Bateu firme. Na parte que nos toca, deu o dito pelo não dito das reiteradas promessas de um novo relacionamento com a mídia.

Dirigindo-se diretamente ao fraterno amigo Chávez, despejou as mágoas que dissimulava por óbvias conveniências. Foi às do cabo: "Fui a Caracas, vi a televisão, e voltei ao Brasil dizendo a mim mesmo que jamais tinha visto um tipo de comportamento de um meio de comunicação, agredindo um presidente da República como tu fostes agredido". E, no recado direto: "Eu jamais imaginei que isso pudesse acontecer no Brasil, e aconteceu o mesmo, querido companheiro".

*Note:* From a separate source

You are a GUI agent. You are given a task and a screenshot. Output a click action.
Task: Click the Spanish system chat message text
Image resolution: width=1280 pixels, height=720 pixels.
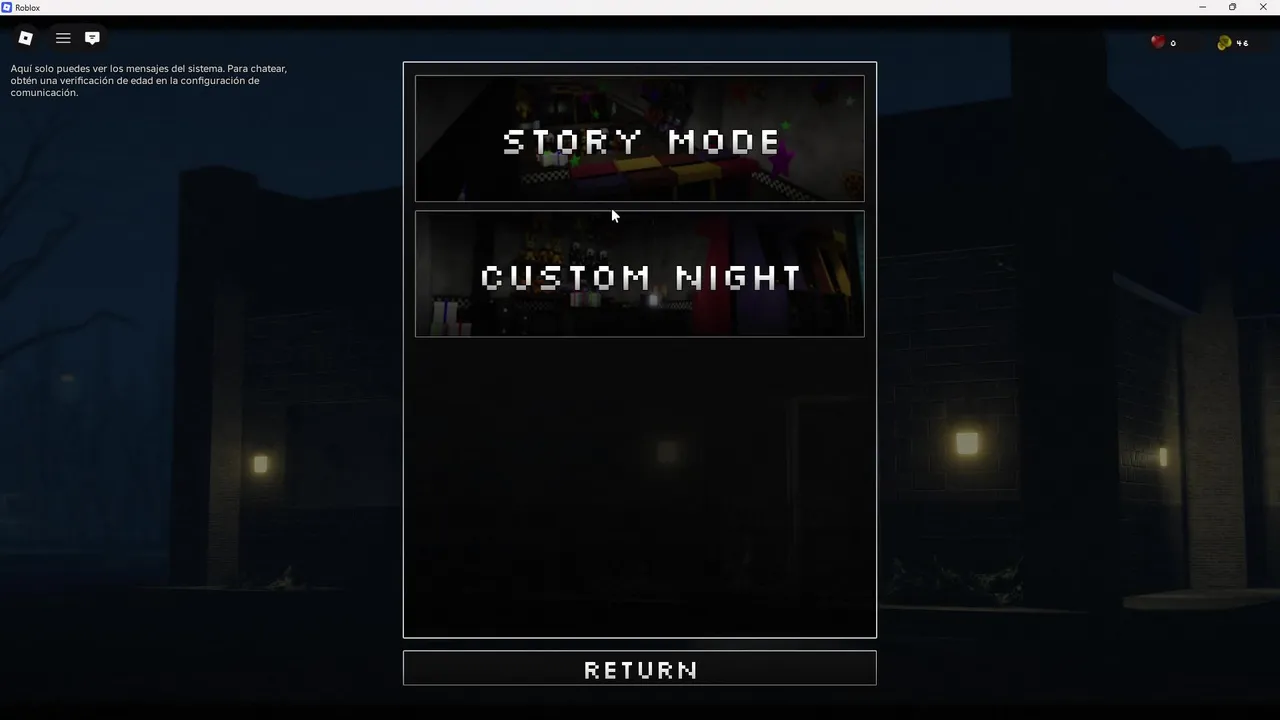coord(149,81)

Não é o caso de enterrar a carapuça, pois o presidente foi explícito e direto. Nem se justificaria invocar o conselho ético que recomenda a lavagem de roupa suja no tanque doméstico. Ou a perplexidade ante a súbita cambalhota da euforia dos 58 milhões de votos, carimbado pela promessa de uma entrevista coletiva, antes da passagem da faixa de uma das mãos para a outra.

Confessemos que a paulada no exterior e em má companhia, doeu no couro da mídia. E, como decano dos repórteres políticos, arrisco o palpite de uma proposta de acordo entre eternos desavindos. Afinal, tudo não vai além de uma questão de ponto de vista, de boa vontade para aceitar as explicações oficiais.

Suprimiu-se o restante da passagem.